Longe vão os tempos em que toda a donzela deambulava pela vida com um pequeno livrinho de orações pela mão, nunca se afastando muito dele. Longe de se defender um regresso a uma religiosidade apenas de fórmulas de espartilhos, a verdade é que hoje em dia não se recriou a oração. 

Tanto dizemos que só nos “lembramos de Sta. Bárbara quando troveja”, que verificamos mesmo que é assim: por mais desprendidos que sejamos das religiões, por vezes, em certas situações, lá regressamos, aflitos, se a honestidade fosse apanágio da espécie humana, quantos supostos ateus teriam de assumir que já se dirigiram a Deus em momentos de aflição?

Hoje em dia, por uma sistemática incapacidade de as Igrejas olharem para uma nova dimensão de crente, aquele que não vai à igreja enquanto espaço físico, as pessoas acabam por ficar perdidas, por não saber para onde se virar e, mais grave do que isso tudo, ficam a sentir-se como que culpabilizadas e limitadas porque não são capazes de rezar, de re-criar essa ligação com o sagrado.

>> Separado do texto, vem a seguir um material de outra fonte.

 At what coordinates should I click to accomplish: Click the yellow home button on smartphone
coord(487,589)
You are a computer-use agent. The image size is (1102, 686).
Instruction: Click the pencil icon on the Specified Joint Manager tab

Se, pelo Censos de 2011, hoje cerca de 10% da população portuguesa se declara não crente, através do projecto: Identidades religiosas em Portugal (dirigido por Alfredo Teixeira), percebemos que cerca de 4,5% da população se afirma como “crente sem religião”.

É verdade: hoje em dia o universo do religioso não se esgota nas instituições religiosas, muito menos nas tradicionais, estando a crescer em todo o chamado Mundo Ocidental esta categoria. 

Para melhor compreender a dimensão de desenraizamento religioso de muitos cidadãos, a este universo dos “crentes sem religião”, ainda há a juntar os “crentes não praticantes”, uma realidade que engrossa a larga fatia de população sem enquadramento religioso, e sem práticas de regularidade de oração cimentada em comunidade.

Contudo, e apesar destes valores que nos dão uma imagem de desenraizamento religioso, pelo mesmo inquérito, cerca de 33% da população portuguesa reza diariamente, mostrando a dimensão verdadeiramente essencialista desta prática.


No fundo, é a própria matriz religiosa que se altera através de práticas até agora deixadas para segundo plano. O valor percentual dos que oram diariamente é, decerto, um valor muito acima do que se esperava, tendo em conta que os chamados “católicos praticantes”, os que vão semanalmente à missa, não serão mais de 15% da população. Contudo, mostra que a oração individual não se confina ao espaço da Igreja, demonstrando a versatilidade da prática religiosa individual.